◆ Your task ◆
Pull out each line of the records holding the string "computer".

(Supplied entries)

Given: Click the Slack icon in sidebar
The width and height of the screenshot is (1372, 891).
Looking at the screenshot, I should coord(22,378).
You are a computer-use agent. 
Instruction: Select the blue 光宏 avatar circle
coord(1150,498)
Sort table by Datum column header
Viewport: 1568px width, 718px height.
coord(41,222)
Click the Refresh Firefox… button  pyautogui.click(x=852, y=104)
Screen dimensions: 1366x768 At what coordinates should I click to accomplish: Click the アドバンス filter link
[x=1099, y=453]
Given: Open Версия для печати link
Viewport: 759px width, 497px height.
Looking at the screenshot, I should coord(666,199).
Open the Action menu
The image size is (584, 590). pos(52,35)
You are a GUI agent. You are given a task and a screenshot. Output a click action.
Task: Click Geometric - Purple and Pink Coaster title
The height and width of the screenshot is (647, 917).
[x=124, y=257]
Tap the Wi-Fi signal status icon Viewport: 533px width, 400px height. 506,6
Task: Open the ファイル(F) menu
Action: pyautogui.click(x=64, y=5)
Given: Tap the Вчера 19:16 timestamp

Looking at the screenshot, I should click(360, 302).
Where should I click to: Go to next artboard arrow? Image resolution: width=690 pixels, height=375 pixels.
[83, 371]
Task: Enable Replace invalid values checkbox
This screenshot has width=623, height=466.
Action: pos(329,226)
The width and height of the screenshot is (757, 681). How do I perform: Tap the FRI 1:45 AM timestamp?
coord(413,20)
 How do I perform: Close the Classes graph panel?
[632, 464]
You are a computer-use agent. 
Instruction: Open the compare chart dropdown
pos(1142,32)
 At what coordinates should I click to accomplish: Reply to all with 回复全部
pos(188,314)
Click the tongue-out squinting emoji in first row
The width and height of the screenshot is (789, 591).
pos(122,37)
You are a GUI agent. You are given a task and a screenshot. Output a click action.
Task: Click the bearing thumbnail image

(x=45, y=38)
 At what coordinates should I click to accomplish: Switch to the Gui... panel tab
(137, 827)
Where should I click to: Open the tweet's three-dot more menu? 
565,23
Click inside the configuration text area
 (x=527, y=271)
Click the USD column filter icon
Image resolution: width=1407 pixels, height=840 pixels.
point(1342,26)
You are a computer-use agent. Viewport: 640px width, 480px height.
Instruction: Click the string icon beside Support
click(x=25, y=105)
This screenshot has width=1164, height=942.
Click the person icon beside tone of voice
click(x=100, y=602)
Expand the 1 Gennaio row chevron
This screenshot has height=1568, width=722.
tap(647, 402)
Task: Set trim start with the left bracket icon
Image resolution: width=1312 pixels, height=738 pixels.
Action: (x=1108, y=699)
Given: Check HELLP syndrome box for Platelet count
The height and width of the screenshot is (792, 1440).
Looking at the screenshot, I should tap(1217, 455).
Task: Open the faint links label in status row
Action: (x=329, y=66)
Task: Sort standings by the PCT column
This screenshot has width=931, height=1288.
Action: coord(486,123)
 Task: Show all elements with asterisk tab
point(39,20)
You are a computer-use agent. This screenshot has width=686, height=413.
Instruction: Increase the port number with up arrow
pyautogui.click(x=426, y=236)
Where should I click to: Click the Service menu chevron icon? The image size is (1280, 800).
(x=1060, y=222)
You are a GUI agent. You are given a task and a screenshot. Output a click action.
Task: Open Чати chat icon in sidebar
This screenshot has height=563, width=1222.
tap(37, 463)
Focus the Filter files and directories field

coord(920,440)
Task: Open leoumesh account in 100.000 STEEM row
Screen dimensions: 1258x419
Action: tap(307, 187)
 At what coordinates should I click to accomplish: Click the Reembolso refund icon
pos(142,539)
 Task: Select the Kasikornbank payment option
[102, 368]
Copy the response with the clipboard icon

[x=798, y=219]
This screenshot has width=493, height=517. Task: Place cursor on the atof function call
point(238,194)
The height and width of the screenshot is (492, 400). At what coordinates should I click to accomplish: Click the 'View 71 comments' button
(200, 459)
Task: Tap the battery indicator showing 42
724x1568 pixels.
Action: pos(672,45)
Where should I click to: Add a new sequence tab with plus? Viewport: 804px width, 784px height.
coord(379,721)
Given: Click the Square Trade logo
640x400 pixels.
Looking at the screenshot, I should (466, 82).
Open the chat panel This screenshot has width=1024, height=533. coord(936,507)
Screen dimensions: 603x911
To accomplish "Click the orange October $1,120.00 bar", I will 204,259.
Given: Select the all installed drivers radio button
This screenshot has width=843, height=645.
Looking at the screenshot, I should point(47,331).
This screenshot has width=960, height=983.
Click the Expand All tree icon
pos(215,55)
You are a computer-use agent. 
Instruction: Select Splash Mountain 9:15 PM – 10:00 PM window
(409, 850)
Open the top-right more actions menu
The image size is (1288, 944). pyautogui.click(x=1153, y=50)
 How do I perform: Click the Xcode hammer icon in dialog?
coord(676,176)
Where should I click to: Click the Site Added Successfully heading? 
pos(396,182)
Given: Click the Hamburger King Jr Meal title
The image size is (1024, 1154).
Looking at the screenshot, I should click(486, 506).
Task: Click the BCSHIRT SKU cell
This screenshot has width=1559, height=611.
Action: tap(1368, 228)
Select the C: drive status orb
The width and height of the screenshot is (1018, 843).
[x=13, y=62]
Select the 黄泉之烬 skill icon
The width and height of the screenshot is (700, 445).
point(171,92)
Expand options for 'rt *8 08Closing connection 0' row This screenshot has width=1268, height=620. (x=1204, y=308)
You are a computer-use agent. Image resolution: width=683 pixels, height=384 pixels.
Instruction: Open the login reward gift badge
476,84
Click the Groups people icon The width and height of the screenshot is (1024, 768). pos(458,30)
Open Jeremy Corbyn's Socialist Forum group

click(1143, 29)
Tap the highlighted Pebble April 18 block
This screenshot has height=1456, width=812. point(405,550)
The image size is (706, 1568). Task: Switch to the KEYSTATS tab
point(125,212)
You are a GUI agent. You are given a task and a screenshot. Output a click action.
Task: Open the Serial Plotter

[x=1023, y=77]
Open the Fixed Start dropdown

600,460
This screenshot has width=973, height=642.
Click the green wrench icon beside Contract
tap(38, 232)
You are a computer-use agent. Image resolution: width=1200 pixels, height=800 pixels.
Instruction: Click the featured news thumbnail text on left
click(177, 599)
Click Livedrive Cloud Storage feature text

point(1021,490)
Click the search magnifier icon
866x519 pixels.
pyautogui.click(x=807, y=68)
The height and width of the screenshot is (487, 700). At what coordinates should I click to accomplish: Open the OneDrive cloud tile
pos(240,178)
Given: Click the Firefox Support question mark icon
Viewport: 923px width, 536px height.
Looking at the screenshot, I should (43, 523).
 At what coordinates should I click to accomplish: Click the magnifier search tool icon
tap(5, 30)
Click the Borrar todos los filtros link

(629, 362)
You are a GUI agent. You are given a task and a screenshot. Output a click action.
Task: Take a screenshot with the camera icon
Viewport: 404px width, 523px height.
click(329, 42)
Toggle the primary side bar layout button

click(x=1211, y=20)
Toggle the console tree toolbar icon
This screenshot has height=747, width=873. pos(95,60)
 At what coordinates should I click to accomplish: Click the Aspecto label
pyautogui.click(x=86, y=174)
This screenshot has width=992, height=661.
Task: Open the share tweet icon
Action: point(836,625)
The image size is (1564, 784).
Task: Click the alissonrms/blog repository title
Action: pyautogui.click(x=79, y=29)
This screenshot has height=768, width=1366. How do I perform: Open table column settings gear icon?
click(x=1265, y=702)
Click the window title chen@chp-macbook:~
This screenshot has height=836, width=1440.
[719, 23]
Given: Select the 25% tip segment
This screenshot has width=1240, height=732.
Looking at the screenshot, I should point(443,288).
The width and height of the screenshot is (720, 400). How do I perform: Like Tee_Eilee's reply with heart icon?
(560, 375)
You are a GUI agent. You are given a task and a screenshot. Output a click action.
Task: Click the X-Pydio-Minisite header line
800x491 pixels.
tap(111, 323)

(End Supplied entries)

◆ Worked solution ◆
You are a computer-use agent. 
You are a computer-use agent. 
You are a computer-use agent. Viewport: 640px width, 480px height.
You are a computer-use agent. This screenshot has width=686, height=413.
You are a computer-use agent. 
You are a computer-use agent. Image resolution: width=683 pixels, height=384 pixels.
You are a computer-use agent. Image resolution: width=1200 pixels, height=800 pixels.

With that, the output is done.